— Brief —
Somewhere below, one line contains "Instagram (86, 1933)" and a later line contains "Product Care (81, 1105)". Output those two lines and everything between them exactly, and nothing else.

— Information provided —
[Start of Attachment]
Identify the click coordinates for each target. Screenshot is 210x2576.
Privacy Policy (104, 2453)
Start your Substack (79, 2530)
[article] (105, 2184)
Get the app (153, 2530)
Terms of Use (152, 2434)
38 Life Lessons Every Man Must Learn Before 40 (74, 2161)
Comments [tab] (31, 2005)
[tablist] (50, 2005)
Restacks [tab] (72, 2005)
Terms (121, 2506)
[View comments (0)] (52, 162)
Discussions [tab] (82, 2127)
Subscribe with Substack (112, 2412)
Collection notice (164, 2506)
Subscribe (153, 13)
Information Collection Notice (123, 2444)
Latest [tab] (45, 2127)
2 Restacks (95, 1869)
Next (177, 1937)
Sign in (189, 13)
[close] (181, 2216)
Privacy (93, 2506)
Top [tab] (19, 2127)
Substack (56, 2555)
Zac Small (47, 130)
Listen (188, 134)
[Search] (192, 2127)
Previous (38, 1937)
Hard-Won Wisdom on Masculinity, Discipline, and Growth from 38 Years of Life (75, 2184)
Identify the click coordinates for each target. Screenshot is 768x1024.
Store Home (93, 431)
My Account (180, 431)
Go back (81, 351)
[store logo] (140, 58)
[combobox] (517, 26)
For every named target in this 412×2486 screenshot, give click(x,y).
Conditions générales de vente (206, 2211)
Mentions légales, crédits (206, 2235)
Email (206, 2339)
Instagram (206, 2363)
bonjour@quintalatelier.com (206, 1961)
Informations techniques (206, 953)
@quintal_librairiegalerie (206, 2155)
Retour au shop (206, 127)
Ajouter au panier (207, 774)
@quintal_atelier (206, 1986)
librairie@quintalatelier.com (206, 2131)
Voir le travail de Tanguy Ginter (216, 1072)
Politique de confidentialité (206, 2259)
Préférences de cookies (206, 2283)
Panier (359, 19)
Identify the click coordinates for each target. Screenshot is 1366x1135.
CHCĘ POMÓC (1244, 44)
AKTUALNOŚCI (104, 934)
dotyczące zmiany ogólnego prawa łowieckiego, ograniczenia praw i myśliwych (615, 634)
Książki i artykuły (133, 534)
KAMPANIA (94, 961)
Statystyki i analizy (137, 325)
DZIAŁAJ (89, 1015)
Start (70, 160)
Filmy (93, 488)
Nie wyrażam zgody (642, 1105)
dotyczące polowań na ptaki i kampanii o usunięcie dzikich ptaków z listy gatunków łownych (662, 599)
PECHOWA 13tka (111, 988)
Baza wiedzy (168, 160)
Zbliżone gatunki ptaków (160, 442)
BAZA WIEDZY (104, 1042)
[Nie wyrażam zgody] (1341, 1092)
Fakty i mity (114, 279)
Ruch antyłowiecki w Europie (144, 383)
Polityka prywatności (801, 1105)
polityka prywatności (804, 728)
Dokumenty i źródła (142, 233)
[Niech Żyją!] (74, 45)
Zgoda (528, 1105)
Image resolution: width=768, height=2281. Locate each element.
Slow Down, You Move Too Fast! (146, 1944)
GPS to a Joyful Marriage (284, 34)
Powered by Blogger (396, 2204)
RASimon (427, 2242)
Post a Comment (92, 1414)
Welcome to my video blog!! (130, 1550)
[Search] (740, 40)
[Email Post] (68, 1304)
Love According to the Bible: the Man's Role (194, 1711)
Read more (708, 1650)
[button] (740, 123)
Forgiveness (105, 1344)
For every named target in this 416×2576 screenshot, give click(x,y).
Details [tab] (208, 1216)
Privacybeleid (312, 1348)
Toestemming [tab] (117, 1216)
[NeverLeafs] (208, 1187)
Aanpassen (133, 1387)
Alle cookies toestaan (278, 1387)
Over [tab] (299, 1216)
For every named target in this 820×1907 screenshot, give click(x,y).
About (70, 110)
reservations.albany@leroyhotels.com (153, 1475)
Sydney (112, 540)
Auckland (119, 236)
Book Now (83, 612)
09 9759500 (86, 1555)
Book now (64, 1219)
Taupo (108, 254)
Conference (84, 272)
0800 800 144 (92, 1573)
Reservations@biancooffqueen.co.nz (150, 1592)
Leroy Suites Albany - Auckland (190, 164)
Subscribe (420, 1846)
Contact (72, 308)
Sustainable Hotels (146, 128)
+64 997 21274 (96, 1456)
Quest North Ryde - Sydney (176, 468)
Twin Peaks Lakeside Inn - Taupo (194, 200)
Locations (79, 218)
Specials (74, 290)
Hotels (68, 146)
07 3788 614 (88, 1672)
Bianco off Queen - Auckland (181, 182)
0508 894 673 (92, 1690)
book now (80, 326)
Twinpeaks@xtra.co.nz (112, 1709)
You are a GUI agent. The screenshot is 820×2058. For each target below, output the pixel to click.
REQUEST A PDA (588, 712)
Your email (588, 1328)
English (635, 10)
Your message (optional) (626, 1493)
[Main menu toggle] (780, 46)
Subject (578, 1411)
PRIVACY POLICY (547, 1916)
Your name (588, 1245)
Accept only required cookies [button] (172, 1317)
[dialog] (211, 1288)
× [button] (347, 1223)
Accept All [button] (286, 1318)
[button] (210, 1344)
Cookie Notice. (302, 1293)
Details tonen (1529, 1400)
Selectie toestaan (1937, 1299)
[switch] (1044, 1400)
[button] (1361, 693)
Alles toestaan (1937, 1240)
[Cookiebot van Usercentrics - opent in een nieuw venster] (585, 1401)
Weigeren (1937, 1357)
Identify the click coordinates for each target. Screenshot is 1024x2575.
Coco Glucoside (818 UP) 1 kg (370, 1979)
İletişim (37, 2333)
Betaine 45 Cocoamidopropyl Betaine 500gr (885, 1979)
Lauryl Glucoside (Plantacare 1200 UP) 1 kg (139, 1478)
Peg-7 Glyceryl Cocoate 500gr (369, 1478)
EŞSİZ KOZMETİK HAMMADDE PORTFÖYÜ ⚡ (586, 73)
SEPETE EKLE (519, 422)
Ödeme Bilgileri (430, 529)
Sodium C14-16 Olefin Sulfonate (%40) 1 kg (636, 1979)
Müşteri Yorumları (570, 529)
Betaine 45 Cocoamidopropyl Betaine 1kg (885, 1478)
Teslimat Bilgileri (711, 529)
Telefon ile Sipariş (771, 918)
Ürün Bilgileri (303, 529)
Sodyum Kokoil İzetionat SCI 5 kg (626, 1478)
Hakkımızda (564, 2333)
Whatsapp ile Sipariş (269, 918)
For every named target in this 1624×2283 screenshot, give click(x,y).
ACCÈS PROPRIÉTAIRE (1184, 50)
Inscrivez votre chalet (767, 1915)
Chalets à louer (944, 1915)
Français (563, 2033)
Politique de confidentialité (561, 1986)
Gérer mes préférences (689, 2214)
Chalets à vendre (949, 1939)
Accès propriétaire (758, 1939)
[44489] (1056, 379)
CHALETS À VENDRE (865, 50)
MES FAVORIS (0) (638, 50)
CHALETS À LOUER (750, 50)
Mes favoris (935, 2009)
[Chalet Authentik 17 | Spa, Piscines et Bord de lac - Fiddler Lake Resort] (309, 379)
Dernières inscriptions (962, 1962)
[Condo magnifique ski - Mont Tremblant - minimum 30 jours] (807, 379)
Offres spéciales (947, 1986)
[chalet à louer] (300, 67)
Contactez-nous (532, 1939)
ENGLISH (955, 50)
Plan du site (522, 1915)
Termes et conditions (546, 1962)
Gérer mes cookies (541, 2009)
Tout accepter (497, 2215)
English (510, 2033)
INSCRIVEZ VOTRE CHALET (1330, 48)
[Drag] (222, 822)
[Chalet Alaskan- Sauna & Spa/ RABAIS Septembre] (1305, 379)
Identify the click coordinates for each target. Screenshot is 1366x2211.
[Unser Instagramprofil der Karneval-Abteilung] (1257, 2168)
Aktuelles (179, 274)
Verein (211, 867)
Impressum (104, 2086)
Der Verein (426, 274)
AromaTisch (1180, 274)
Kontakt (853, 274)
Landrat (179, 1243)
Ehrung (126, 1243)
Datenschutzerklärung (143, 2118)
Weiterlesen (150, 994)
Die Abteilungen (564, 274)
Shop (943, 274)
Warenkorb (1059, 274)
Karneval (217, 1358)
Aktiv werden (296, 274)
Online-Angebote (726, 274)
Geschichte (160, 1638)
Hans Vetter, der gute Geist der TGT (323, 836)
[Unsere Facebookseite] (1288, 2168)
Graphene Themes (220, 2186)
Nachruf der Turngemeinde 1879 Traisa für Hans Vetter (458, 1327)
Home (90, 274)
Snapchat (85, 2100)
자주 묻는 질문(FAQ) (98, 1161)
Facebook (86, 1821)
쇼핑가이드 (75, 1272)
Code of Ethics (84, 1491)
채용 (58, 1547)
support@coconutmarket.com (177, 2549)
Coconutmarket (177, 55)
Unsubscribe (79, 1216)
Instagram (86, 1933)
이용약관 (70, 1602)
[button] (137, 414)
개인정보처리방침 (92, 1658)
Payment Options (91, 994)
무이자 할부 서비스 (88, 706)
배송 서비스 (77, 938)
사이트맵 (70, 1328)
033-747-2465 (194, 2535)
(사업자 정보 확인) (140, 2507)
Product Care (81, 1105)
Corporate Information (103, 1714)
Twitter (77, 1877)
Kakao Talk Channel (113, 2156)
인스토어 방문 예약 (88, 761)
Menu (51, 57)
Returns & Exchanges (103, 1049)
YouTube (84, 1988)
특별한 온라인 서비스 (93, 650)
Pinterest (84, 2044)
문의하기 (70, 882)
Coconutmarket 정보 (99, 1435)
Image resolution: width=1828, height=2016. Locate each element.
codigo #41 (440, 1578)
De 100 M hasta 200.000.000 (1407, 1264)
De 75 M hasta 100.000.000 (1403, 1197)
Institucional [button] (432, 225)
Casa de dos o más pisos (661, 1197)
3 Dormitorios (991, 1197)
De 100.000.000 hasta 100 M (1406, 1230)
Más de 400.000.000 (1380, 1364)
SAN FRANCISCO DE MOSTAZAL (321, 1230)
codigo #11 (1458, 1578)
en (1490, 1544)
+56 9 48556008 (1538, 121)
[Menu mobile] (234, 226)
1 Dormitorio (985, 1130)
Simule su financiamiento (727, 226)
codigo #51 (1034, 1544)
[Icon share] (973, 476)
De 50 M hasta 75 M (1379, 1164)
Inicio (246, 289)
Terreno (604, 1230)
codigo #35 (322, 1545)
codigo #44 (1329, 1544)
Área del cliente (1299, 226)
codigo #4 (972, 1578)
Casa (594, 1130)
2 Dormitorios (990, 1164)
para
[End of Attachment]
— Output for this exercise —
Instagram (86, 1933)
이용약관 (70, 1602)
[button] (137, 414)
개인정보처리방침 (92, 1658)
Payment Options (91, 994)
무이자 할부 서비스 (88, 706)
배송 서비스 (77, 938)
사이트맵 (70, 1328)
033-747-2465 (194, 2535)
(사업자 정보 확인) (140, 2507)
Product Care (81, 1105)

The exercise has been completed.